For most applications, it is widely recognised that encoders provide the best solution for motion feedback. Whilst there are a few different types of encoder available on the market, optical encoders generally deliver the highest accuracy and resolution. However, because they are optical, they can be subjected to various forms of contamination and can suffer from shock and vibration conditions. For such harsh conditions they are not considered as suitable as either magnetic or inductive encoders.
There are two types of optical encoders, the incremental and the absolute. Both are available in either linear or rotary form.
Motion Control Products offer a range of optical encoders (both incremental and absolute encoders) that provide position information for a rotating shaft by producing a continuous series of pulses. Our encoders can be supplied with a concise range of options from through hole to shaft encoders, in a range of diameters and options.
The range includes the encoder modules kits with outside diameters from 20mm, 28mm to 40mm, the encoders with a range of bore holes and complete hollow shaft, and the shaft encoders from 35mm up 50mm in diameter with a host of resolutions and electrical specifications.
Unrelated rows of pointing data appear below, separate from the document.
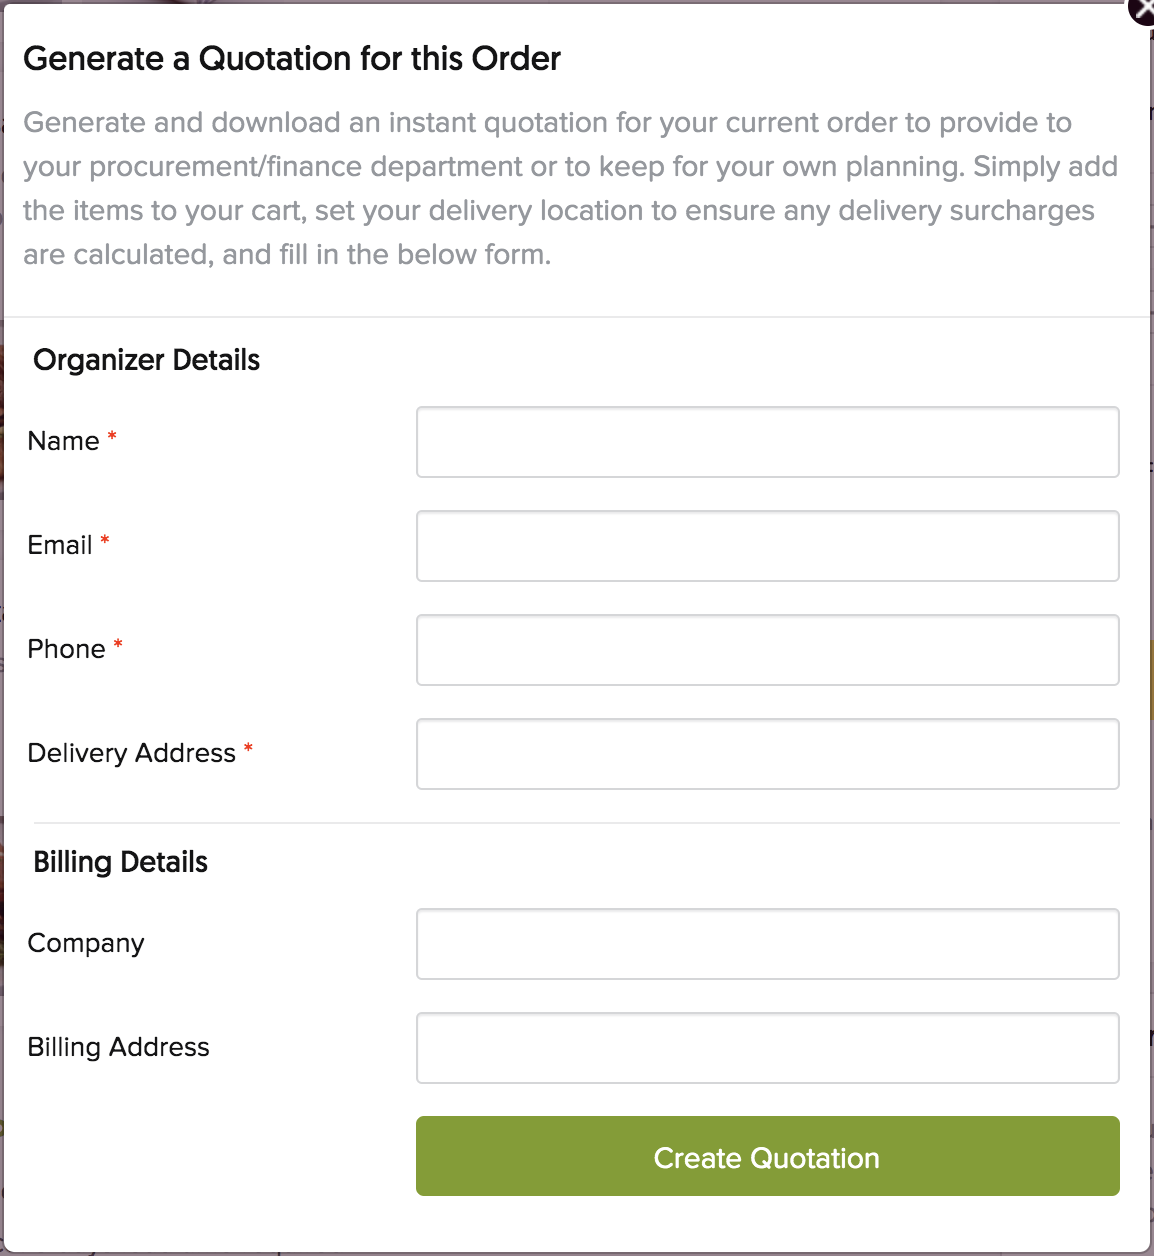The image size is (1154, 1256).
Task: Click the Billing Address input field
Action: click(x=767, y=1048)
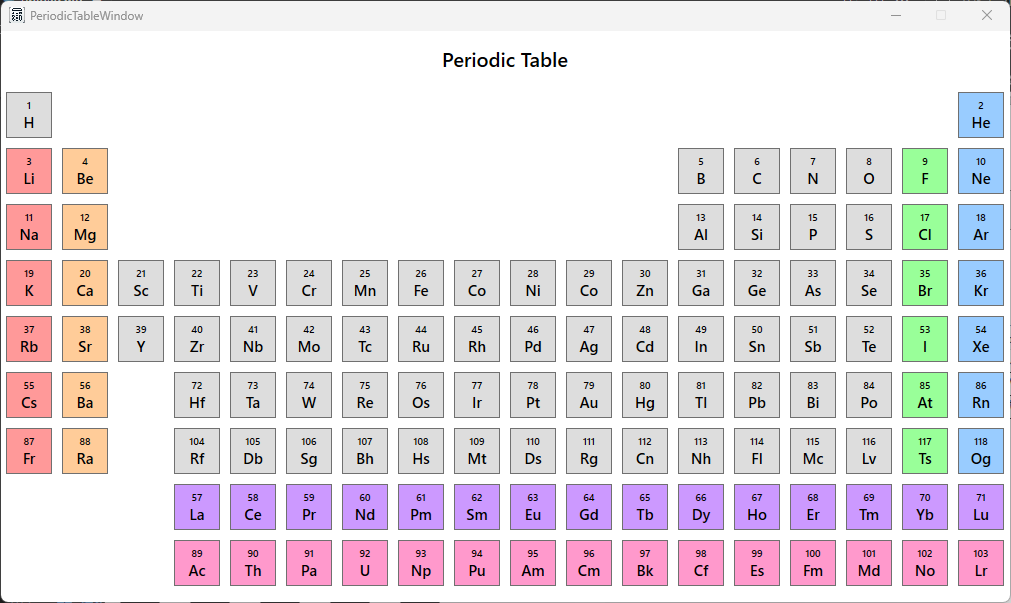Click Fluorine, the green halogen tile

(x=925, y=171)
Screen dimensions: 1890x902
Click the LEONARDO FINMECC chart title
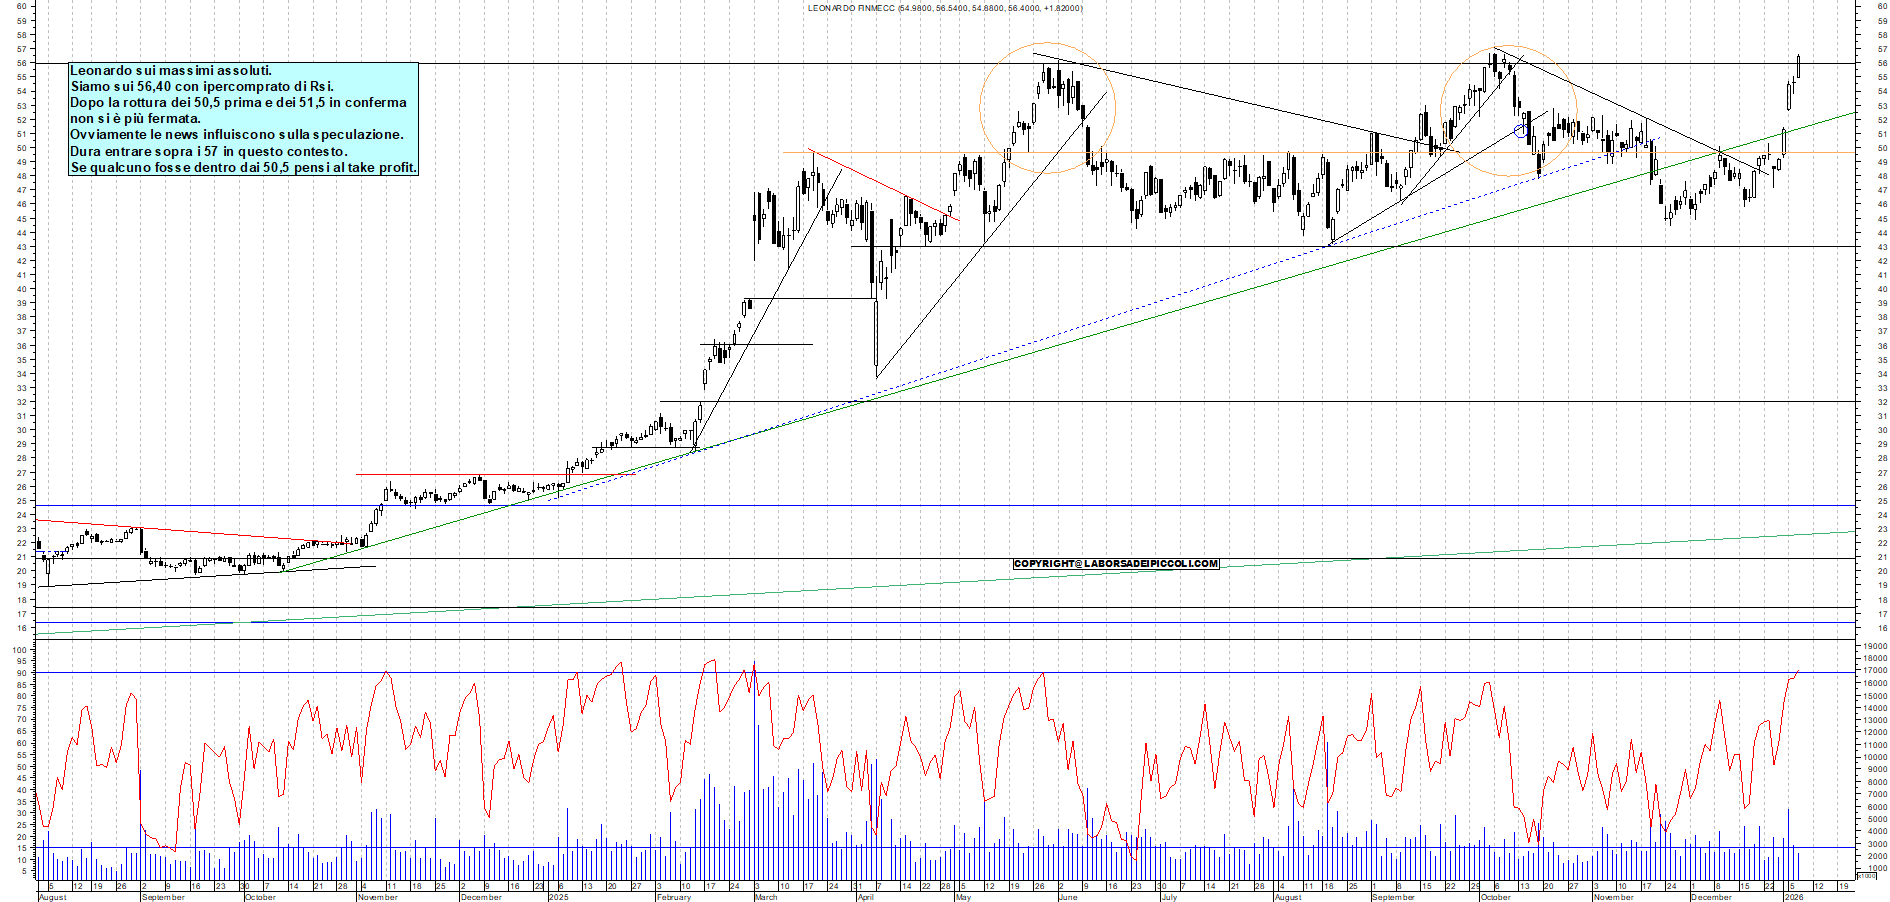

Incremental Encoder Features
Incremental Encoders generate electrical signals by means of a rotating disk that passes between a light source and photo detectors. This type of encoder has two output signals, (or channels), most commonly referred to as channels A and B. The two channels, A and B, are commonly 90 electrical degrees out of phase and the electronic components determine the direction through recognition of the phase relationship between the two channels. The position of an incremental encoder is done by adding up all the pulses by a counter. One drawback of the incremental encoder is the count loss which occurs during power loss. When restarting, the equipment must be referenced to a home position to reinitialize the counter. Incremental encoders often provide a third output that pulses once per revolution of the disk. This is typically called the Index, or Z-channel, and is commonly used for homing/reference moves.
Absolute Encoder Features
An absolute encoder contains components also found in incremental encoders. They implement a photo-detector and LED light source but instead of a disk with evenly spaced lines on a disc, an absolute encoder uses a disk with concentric circle patterns. Absolute encoders have a unique value (voltage, binary count, etc.) for each mechanical position. When an absolute encoder is powered on, the position is known. Absolute encoders most commonly provide digital data in a parallel or serial format to the motion controller which is used to determine position/velocity information. Since they provide absolute position information when powered on, they eliminate the need for a homing/reference move in a motion system.